WHAT DO HIGHER LNG PRICES MEAN FOR THE ECONOMY AND THE BOJ?

The effect is already being felt in Japanese households in the form of surging power bills. The surging costs also add to inflationary pressures that have been compounded in Japan via supply chain disruption caused by the coronavirus pandemic.

So far, Bank of Japan Governor Haruhiko Kuroda has ruled out tightening monetary policy to deal with those pressures.

For Prime Minister Fumio Kishida, the increase in consumer energy prices could impact the government's popularity ahead of critical Upper House elections this summer, according to Temple University political science professor James DJ Brown.

WHAT JAPANESE FIRMS ARE INVESTED IN RUSSIAN LNG?

Trading houses Mitsui & Co and Mitsubishi Corp have stakes in the Sakhalin-2 project in eastern Russia. Mitsui also holds a stake in the US$21 billion Arctic LNG 2 project, expected to be launched in 2023.

The Sakhalin Oil and Gas Development (SODECO), a consortium including Itochu Corp and Marubeni Corp, are part of the Sakhalin-1 project. In turn, the Japanese government itself has put billions of dollars into those projects in the form of loans.

CAN'T JAPAN JUST SWITCH ITS NUCLEAR REACTORS BACK ON?

Increasingly, Japan is doing just that. Power from nuclear plants slid to almost zero by 2014 in the wake of the Fukushima disaster, but now stands at about 3 per cent of total energy production. The government wants to expand that to 20 per cent to 22 per cent by 2030, though many market watchers believe that pace is infeasible.

Only six reactors are operating now, compared with 54 before the Fukushima disaster.
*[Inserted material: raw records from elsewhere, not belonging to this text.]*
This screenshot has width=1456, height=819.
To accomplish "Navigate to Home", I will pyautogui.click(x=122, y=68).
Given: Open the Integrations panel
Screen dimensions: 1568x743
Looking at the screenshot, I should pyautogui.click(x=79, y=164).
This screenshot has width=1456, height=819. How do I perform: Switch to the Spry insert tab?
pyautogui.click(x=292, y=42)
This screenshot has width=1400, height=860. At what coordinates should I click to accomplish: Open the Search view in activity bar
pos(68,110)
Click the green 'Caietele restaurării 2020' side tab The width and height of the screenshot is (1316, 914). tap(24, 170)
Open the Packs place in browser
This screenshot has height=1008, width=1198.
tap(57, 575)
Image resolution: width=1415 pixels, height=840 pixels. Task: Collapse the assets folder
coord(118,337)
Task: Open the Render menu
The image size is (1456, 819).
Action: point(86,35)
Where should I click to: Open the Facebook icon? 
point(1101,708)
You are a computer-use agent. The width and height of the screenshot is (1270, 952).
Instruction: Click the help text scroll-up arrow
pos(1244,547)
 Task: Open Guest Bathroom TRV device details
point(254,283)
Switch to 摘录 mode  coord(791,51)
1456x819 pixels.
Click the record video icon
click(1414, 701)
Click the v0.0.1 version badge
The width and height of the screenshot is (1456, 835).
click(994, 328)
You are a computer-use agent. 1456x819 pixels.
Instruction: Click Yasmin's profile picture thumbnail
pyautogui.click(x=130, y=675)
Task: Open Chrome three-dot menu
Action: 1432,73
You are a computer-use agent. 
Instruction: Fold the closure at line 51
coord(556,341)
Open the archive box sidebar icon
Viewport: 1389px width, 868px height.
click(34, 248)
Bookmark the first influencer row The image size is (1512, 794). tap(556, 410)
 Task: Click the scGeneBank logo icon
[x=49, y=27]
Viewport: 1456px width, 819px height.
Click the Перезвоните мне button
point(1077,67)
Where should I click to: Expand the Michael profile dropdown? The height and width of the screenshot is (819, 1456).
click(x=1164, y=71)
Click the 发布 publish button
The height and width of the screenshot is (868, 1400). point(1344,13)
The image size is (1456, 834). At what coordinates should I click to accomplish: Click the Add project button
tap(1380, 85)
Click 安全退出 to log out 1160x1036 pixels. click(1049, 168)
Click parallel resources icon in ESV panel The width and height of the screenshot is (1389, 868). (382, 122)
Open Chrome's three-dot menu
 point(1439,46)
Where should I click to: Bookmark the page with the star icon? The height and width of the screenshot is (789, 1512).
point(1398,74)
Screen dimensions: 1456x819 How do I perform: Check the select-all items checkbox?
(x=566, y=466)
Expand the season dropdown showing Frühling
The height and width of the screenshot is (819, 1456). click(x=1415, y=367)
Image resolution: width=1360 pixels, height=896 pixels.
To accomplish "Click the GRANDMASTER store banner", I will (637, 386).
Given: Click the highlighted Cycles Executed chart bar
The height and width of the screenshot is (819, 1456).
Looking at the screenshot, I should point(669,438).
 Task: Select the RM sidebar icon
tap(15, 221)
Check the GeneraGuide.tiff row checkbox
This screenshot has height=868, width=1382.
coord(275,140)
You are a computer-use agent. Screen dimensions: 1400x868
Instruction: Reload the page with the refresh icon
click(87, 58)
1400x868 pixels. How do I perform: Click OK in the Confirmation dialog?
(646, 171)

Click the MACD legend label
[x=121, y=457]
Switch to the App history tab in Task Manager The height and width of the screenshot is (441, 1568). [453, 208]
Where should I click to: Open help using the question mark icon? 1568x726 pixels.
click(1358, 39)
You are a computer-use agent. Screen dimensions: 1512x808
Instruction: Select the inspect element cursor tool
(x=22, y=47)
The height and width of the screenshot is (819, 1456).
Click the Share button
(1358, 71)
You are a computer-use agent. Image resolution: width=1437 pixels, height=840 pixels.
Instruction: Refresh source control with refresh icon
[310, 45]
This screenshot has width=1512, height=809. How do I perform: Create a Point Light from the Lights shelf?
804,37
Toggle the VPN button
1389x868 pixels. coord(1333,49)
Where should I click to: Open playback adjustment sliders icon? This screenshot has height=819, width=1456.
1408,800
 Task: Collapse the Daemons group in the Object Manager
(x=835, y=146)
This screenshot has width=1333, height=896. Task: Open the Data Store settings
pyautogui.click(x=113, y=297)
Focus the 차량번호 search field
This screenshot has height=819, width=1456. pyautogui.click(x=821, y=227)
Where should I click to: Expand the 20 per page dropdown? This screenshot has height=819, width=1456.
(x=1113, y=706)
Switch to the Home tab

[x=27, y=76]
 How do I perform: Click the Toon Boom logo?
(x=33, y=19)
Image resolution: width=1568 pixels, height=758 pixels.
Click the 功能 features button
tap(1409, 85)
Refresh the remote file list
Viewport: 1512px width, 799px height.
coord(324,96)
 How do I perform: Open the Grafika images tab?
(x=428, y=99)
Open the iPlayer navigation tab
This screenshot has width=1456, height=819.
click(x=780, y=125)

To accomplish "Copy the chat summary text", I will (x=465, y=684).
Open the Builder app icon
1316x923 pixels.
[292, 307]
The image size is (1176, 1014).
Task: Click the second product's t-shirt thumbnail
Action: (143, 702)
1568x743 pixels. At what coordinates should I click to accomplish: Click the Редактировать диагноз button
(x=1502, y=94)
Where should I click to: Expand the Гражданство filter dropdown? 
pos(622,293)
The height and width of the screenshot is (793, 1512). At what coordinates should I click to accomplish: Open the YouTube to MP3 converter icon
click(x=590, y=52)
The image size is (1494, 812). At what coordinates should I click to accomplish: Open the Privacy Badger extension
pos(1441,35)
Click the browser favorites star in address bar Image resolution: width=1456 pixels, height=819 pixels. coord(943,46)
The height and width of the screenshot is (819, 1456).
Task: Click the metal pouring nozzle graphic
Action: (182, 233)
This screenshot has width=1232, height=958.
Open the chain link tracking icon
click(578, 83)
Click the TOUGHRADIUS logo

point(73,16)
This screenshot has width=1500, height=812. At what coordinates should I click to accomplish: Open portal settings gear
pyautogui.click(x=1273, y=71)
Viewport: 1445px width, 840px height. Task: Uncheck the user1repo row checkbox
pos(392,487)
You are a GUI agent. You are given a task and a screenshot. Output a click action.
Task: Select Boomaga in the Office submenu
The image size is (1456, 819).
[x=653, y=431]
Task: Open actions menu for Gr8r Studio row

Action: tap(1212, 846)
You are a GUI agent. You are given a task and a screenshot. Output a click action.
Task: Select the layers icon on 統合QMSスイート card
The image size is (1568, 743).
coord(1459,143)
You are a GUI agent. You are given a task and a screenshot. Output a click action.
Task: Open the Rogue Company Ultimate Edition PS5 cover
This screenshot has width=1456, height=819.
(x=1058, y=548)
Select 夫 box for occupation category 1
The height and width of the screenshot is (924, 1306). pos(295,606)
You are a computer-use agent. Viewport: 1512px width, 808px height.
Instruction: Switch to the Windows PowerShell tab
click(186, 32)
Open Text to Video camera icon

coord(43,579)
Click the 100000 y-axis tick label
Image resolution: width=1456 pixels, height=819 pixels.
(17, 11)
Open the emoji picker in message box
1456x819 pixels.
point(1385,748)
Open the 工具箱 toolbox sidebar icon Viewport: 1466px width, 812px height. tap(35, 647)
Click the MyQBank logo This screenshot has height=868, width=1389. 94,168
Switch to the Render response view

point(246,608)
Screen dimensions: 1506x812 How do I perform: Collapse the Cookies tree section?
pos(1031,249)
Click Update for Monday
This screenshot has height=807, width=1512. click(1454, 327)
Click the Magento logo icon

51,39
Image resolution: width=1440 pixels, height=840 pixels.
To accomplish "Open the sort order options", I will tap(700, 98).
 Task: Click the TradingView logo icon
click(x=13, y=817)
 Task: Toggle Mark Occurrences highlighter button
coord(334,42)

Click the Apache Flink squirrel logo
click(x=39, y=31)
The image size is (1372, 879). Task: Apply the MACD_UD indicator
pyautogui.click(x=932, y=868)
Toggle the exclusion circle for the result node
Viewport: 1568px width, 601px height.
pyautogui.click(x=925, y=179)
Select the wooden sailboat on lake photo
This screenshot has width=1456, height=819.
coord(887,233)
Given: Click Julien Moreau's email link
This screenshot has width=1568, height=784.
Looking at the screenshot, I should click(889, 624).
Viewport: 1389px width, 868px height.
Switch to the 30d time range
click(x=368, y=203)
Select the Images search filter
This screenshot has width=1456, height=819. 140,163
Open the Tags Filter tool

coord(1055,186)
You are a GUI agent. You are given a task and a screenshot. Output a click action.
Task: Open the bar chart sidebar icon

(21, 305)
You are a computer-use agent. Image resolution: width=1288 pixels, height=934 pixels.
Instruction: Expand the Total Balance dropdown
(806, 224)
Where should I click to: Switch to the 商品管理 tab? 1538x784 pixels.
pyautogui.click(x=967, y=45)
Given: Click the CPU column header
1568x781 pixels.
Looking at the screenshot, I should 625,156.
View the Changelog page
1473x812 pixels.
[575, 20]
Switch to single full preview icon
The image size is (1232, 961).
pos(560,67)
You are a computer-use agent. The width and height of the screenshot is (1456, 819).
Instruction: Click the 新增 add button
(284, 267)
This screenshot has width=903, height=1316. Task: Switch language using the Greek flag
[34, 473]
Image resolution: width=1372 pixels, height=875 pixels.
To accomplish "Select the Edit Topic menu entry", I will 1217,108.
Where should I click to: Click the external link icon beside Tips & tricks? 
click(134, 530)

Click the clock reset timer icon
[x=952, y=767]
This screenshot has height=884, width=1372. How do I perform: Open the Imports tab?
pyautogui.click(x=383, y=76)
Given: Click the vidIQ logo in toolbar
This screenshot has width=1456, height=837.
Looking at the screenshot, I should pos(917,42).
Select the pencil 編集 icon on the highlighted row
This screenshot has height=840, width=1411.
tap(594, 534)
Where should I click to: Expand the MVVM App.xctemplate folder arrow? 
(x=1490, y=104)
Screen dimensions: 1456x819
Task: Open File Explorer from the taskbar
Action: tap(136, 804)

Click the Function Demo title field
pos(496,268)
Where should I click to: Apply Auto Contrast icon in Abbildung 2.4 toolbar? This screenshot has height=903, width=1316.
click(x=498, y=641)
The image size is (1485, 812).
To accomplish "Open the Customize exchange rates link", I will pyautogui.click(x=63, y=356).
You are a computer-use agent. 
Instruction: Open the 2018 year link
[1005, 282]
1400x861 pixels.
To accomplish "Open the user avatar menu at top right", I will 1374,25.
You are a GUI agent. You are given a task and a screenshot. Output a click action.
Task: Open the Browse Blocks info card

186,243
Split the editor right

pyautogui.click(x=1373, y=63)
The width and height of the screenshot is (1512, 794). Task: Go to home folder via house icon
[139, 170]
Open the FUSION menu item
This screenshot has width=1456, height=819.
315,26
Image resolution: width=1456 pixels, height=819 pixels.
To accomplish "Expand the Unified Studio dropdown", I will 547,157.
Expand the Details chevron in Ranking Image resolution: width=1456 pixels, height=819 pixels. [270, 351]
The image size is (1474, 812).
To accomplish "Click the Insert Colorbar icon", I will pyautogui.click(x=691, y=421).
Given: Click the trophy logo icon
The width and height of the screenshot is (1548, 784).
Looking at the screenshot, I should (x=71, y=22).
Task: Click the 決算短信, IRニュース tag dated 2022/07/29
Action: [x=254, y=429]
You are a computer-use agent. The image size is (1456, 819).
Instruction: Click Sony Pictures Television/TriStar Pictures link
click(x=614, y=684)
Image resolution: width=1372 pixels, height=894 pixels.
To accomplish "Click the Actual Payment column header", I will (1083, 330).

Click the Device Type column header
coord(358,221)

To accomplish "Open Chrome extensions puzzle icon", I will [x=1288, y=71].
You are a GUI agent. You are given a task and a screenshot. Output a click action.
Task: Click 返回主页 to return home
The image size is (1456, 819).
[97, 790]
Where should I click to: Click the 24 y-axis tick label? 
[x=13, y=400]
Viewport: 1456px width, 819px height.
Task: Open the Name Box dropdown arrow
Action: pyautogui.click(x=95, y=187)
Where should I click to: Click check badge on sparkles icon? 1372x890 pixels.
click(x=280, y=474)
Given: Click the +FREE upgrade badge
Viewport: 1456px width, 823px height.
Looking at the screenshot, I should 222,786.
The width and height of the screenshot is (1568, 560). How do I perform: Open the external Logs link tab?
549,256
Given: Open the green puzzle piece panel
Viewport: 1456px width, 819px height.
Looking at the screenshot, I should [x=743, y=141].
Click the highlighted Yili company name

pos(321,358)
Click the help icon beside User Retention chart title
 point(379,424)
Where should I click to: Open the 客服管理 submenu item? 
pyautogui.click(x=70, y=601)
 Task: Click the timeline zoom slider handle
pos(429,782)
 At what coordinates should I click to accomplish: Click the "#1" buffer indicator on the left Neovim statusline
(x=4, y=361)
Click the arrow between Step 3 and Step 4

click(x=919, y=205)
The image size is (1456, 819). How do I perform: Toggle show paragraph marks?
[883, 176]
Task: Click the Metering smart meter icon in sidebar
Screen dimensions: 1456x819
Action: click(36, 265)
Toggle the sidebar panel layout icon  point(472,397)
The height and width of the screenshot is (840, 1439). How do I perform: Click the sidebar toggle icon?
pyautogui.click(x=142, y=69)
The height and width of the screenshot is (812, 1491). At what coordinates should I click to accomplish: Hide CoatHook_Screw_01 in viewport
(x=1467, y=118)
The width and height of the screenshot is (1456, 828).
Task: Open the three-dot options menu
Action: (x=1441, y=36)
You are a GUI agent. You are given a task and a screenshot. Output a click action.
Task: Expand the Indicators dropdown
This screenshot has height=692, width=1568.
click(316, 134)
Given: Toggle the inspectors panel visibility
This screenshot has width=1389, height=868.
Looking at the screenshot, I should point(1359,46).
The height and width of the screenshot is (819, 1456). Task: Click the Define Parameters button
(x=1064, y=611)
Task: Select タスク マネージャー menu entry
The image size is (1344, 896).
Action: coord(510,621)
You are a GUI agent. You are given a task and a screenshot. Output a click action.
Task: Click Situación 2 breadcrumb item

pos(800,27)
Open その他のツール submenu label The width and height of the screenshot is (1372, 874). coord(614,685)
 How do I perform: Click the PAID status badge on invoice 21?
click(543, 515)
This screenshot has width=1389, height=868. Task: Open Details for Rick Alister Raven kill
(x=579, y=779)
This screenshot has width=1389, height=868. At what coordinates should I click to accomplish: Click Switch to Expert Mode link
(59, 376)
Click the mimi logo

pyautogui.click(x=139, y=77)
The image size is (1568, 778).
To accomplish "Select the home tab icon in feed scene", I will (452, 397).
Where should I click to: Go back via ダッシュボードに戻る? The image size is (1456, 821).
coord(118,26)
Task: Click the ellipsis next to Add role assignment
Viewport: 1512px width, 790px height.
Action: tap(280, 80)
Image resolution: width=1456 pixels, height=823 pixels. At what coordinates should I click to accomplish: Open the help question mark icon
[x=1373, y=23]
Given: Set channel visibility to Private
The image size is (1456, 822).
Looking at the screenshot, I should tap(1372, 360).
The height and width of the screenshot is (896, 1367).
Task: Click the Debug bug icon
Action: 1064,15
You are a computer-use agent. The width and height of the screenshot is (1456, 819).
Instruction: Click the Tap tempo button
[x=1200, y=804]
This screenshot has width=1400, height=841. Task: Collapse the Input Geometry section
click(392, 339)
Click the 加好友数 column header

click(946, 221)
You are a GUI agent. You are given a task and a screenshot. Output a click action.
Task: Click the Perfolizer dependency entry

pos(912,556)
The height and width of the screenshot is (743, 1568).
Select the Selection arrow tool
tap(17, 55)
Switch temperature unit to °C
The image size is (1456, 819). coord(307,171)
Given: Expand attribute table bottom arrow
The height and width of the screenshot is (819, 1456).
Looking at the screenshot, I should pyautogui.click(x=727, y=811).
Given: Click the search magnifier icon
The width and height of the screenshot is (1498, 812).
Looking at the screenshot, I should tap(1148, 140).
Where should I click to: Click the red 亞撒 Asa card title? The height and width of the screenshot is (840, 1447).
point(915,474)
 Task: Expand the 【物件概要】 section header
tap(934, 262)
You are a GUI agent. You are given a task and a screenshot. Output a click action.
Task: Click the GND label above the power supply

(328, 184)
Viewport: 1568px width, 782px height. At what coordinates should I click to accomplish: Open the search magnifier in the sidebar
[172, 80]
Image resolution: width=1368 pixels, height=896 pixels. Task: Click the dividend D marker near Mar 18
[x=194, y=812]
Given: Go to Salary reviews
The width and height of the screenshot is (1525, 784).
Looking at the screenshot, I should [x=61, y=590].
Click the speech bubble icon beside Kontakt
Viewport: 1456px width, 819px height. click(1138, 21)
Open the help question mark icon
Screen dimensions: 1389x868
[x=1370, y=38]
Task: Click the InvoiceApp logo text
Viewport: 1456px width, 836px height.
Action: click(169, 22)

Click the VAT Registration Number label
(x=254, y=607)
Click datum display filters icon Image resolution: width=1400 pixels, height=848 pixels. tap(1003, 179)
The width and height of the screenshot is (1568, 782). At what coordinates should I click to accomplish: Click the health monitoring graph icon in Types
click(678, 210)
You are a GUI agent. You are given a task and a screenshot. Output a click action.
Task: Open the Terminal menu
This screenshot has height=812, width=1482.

Many others are still going through a re-licensing process under stricter safety standards.

Speeding up the nuclear restart could be Japan's "best option" to make up for fuel shortages, senior lawmaker Itsunori Onodera told Reuters on Tuesday.

In perhaps another sign of this shift, the government said this week it would forgo an official memorial of the Mar 11 nuclear disaster for the first time since it occurred in 2011.